José Arlex Arias, La Verdad, Cartagena, diciembre 19 de 2016

La expresión popular “pelar el cobre” es una acertada descripción que caracteriza a aquellas personas que predican unos argumentos, teorías o tesis pero que por muchos motivos terminan haciendo todo lo contrario, generando un estado de escepticismo en quienes confiaron en dicha persona. “Pelar o mostrar el cobre” es una especie de comparación con “el baño de oro” que tiene una joya, que se cae por acción del tiempo y el uso, mostrando que está confeccionada es de otro material. Por muchos motivos se “pela el cobre”, pero en política el principal es el oportunismo, de izquierda o de derecha, con cuyo desenmascaramiento se muestra la verdadera catadura con la cual se buscan resultados personales o para un grupo político.

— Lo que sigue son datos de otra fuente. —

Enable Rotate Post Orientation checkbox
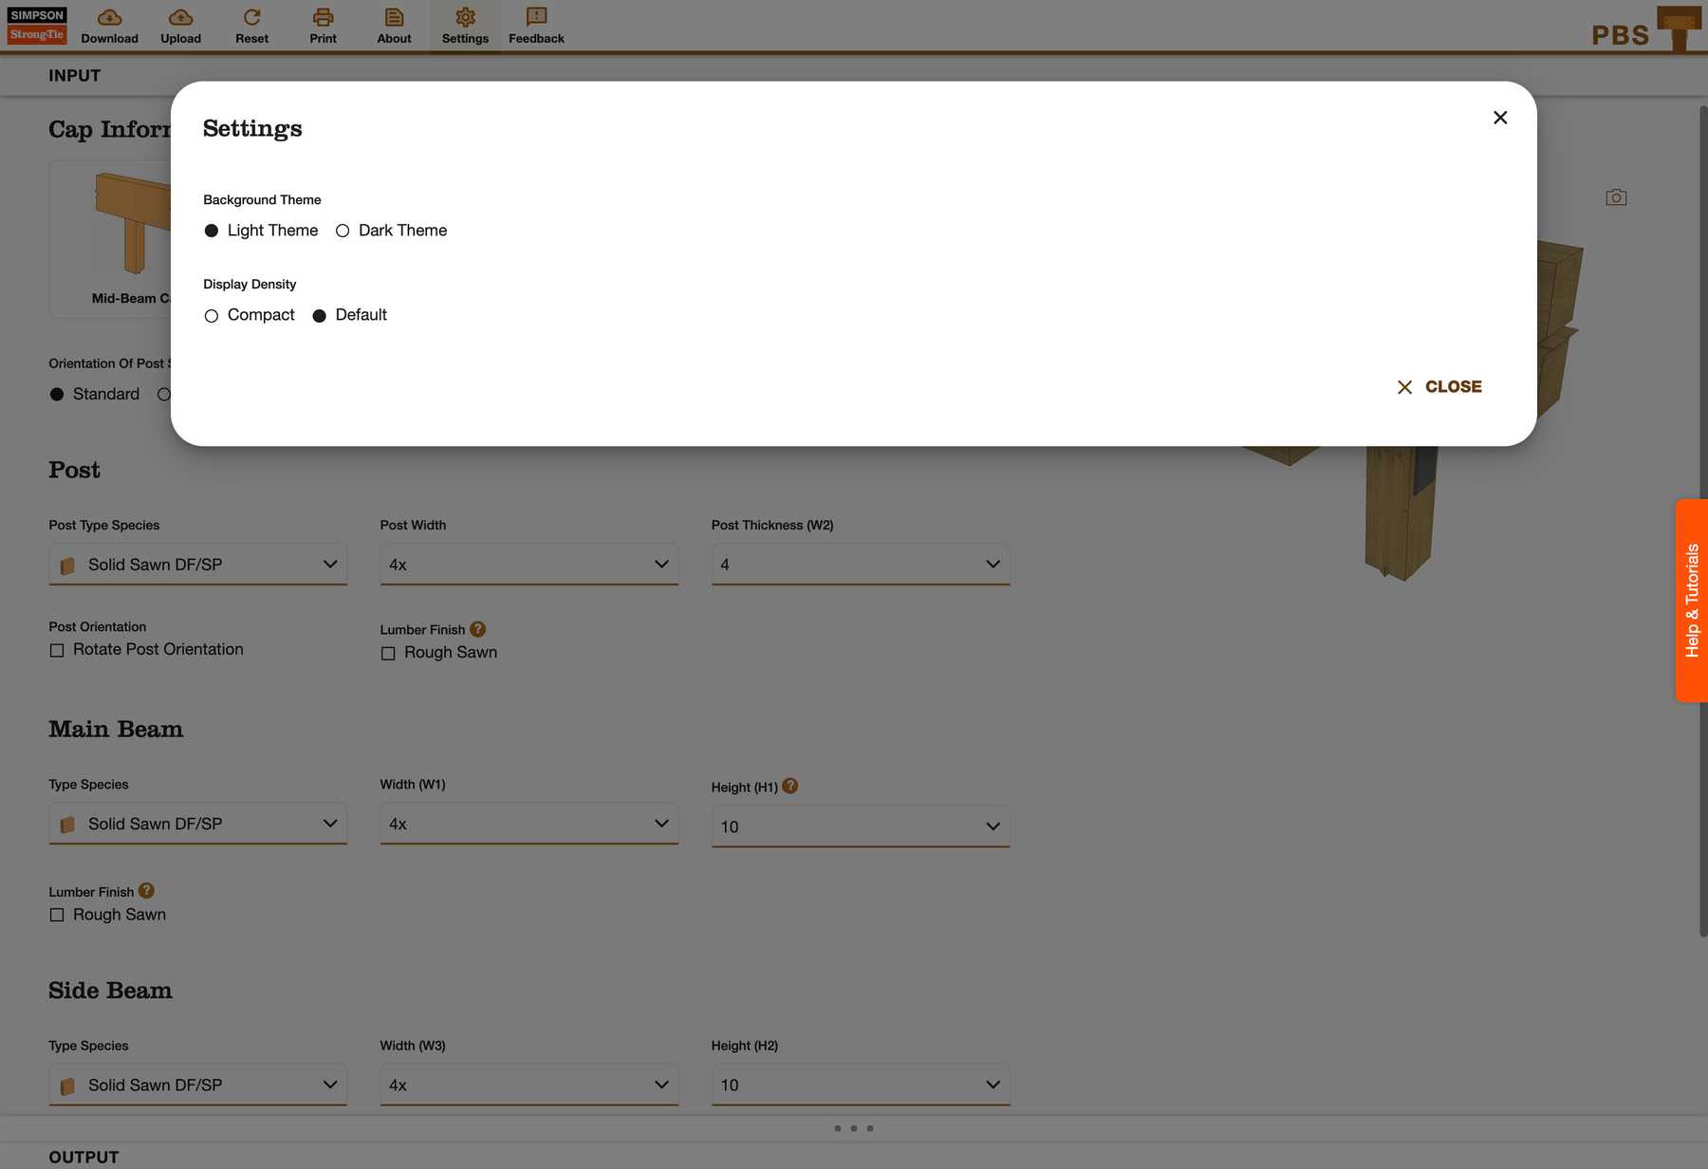1708x1169 pixels. pyautogui.click(x=57, y=651)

Pero cuando un político “pela el cobre”, deja al descubierto su verdadero valor y por lo tanto, esta es una maniobra que tiene altos riesgos: desvalorización de su palabra, poca credibilidad, escepticismo general para sus interlocutores y mucha desconfianza, por lo que al final terminan siendo utilizados como fusibles o para profundizar la capacidad de engaño. Eso es lo que viene sucediendo con la depuración o cualificación de la izquierda democrática colombiana, la cual ha sido utilizada por muchos sujetos de forma oportunista para hacer meteóricas carreras políticas, que como dice el mismo adagio popular, “suben muy alto como palmas”, pero entre más alto suben, más estruendosa es su caída.

Estos elementos que posan de “seudo-izquierdistas”, por sus apetitos burocráticos, personales y de grupo, son muy apetecidos para ser utilizados por la derecha –esa gama variopinta de partidos neoliberales– para desprestigiar el pensamiento y el ideario de la izquierda. Ellos tienen el infortunio de que después de que le sirven a esa causa de la derecha son lanzados a la caneca, cual paño desechable, para llenar los basureros ideológicos. En Colombia hay un sinnúmero de “personajes” que han “pelado el cobre”, siendo más patente con la figura de los famosos “ministros obreros”, que terminan haciéndole el mandado y cargándole la cartera a regímenes particularmente agresivos contra la clase trabajadora y el pueblo en general.

Sin embargo, algo bueno sucede cuando un personaje de estos “pela el cobre”: es que da lugar a las discusiones que permiten ir cualificando las posiciones políticas en la izquierda democrática. Al menos eso ha sucedido en las filas del Polo Democrático Alternativo tras la “pelada de cobre” de los Garzones, Petro y ahora Clara López, quien, como “ministra obrera”, hace un llamamiento al pueblo a rendirse ante las políticas neoliberales del gobierno de Santos, materializadas en la defensa que ahora hace de los Tratados de Libre Comercio –que hasta Trump rechaza–, la regresiva Reforma Tributaria y, como si fuera poco, un pírrico aumento del Salario Mínimo Legal, cuando en la primera ronda de negociaciones le pidió a las Centrales Obreras y de Pensionados que “se pongan en los zapatos de los empresarios”, en una pretensión más de esquilmar los derechos de los trabajadores colombianos ¡Qué voltereta: la tenía muy Clara y bien guardada!